TASK BRIEF –
The line with "You are a GUI" starts the range, and the last line of the listing ends it. Retype that range exactly, without pictures.

MATERIAL SUPPLIED –
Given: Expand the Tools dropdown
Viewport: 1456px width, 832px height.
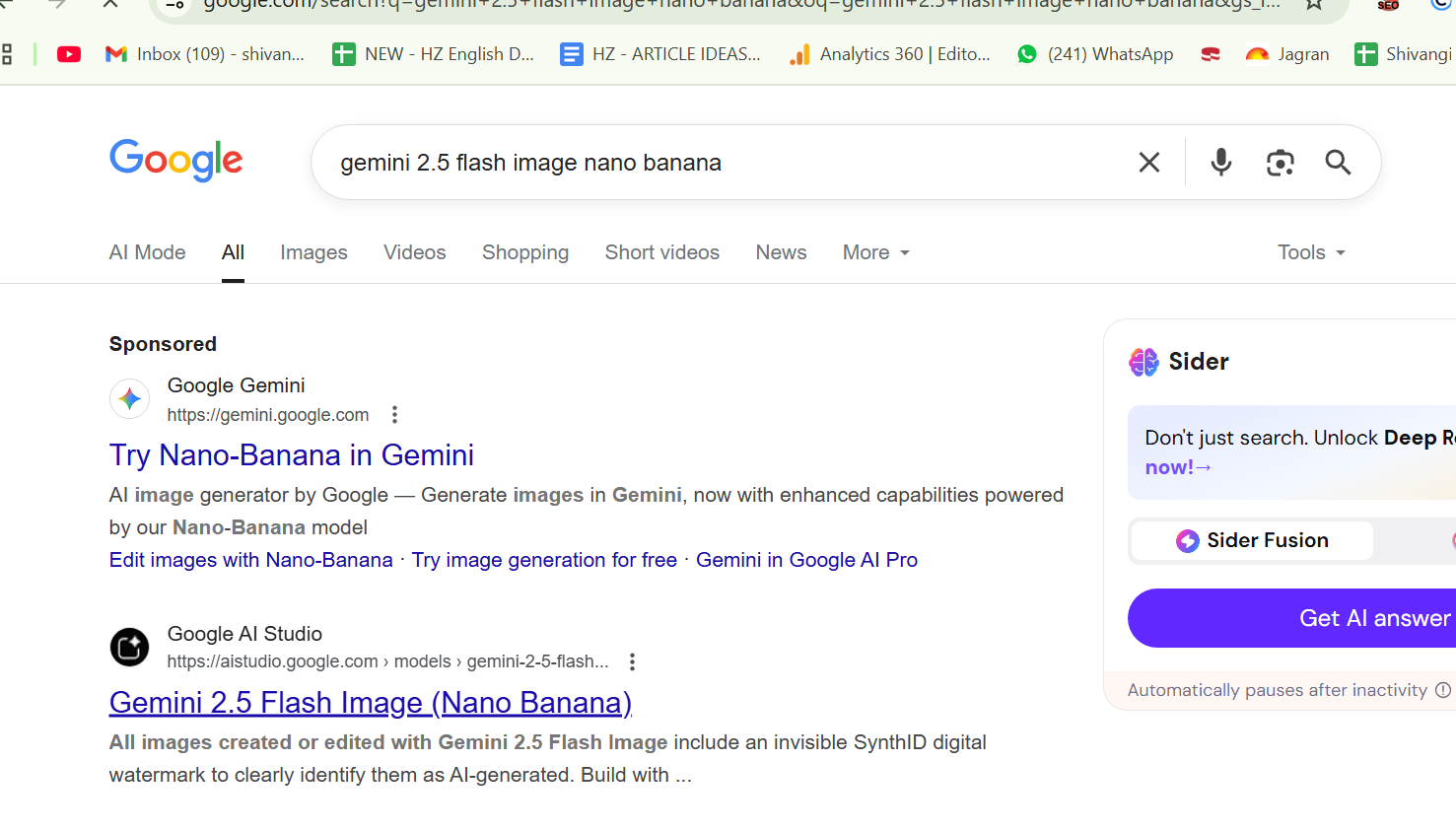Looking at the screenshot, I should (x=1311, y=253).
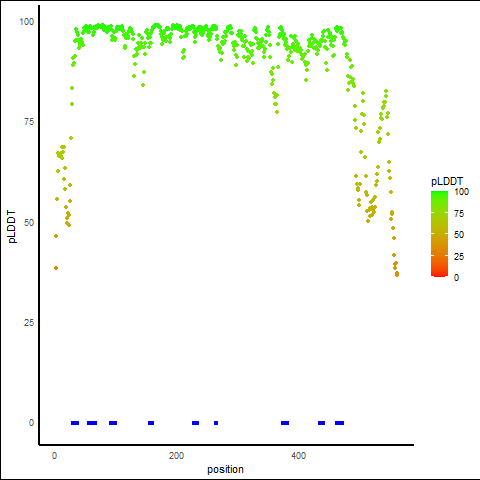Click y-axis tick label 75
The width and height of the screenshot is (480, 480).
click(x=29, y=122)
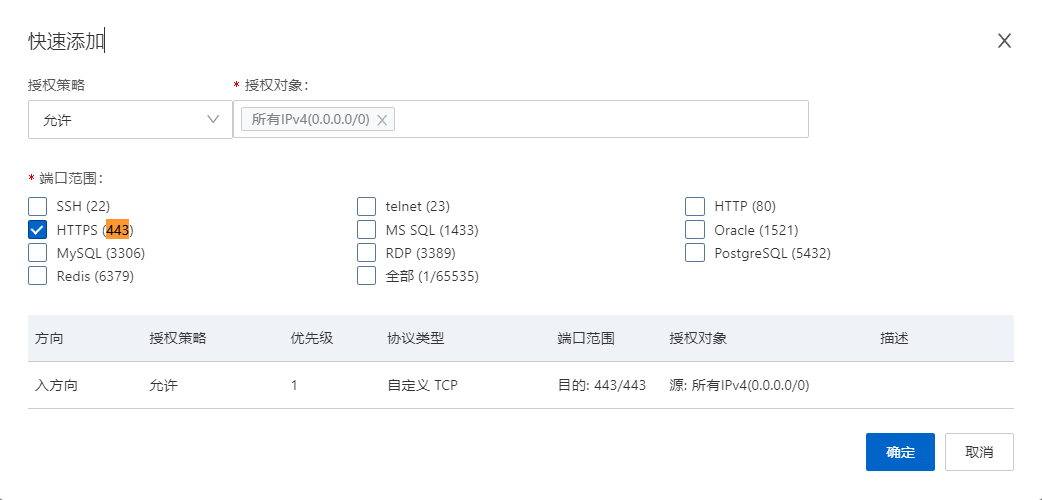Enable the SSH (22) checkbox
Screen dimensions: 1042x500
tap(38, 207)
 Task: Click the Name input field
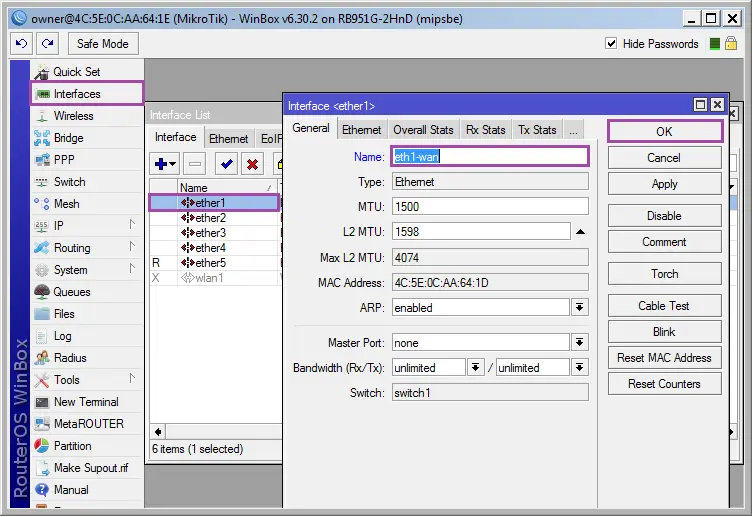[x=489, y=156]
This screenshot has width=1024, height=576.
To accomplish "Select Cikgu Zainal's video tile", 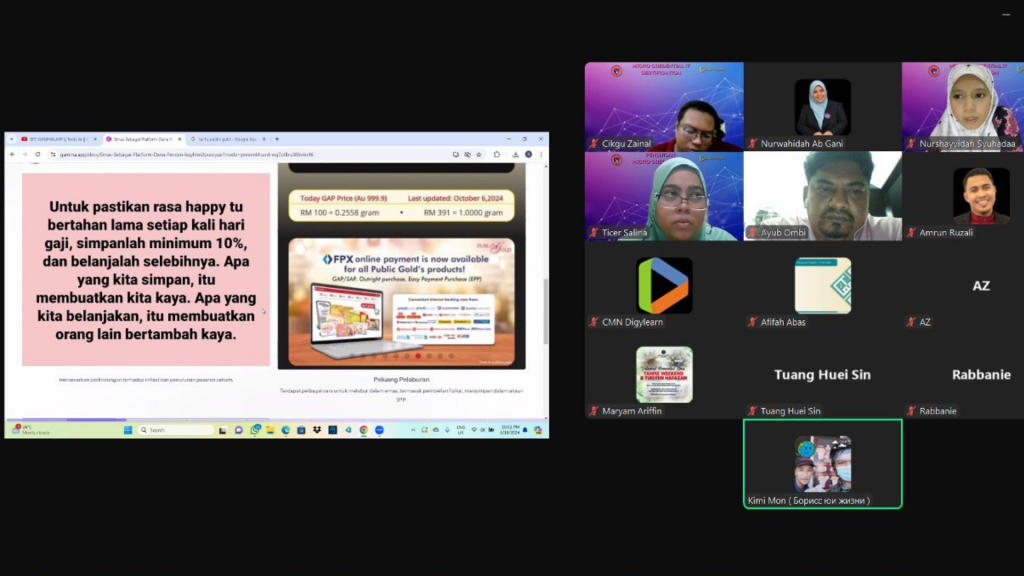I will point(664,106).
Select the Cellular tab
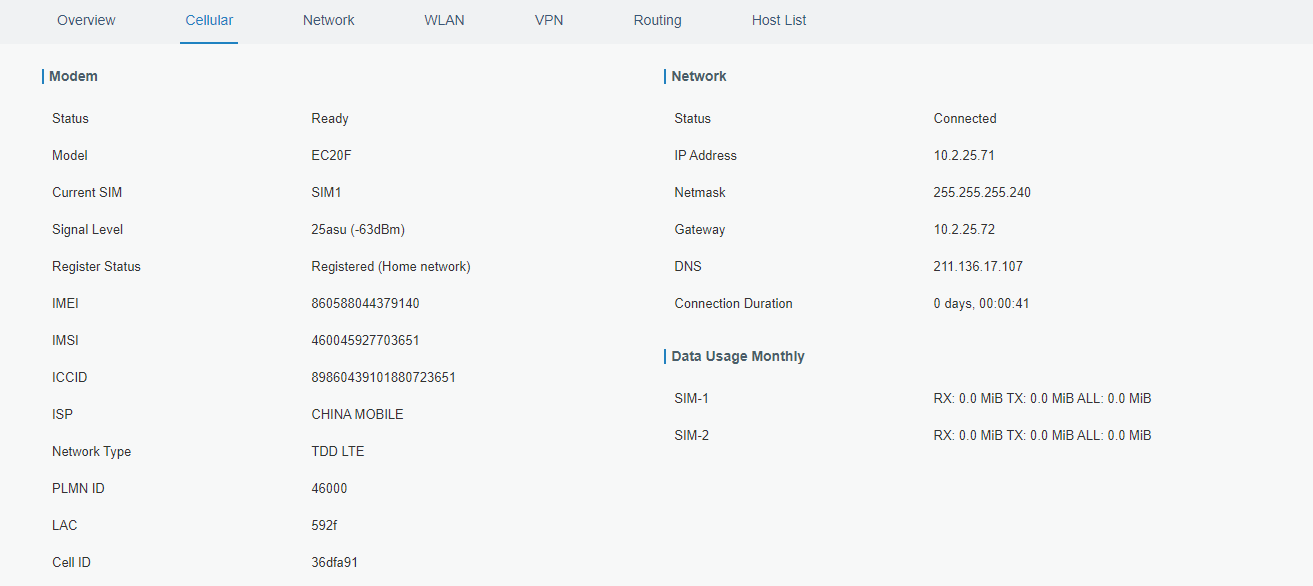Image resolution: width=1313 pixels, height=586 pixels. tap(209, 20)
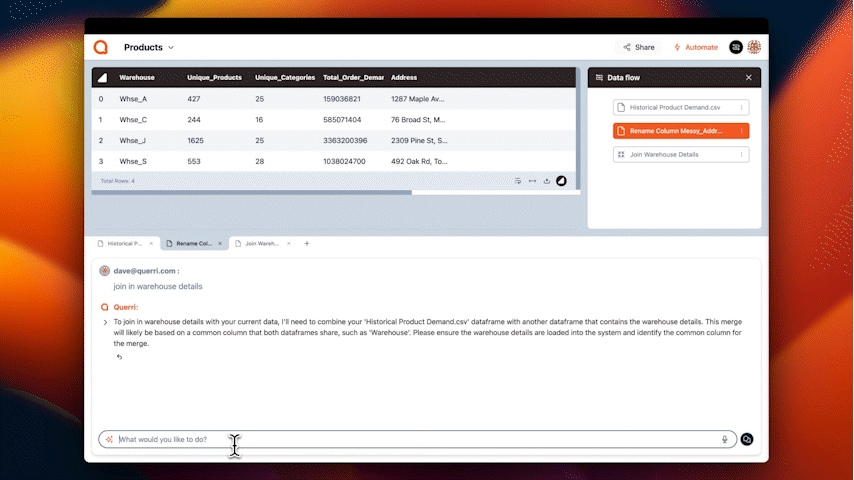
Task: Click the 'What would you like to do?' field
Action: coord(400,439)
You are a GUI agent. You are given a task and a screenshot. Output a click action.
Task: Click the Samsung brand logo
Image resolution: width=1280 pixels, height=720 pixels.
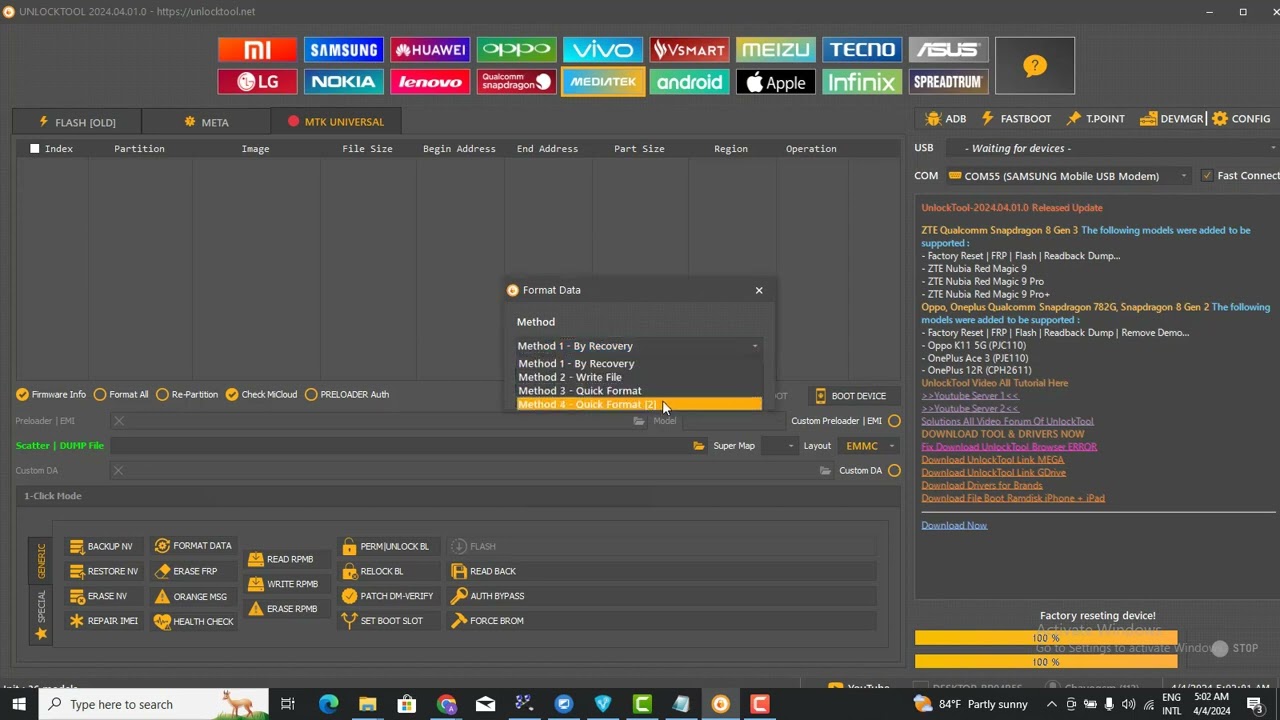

COMPLETED TASK –
You are a GUI agent. You are given a task and a screenshot. Output a click action.
Task: Click the Samsung brand logo
Image resolution: width=1280 pixels, height=720 pixels.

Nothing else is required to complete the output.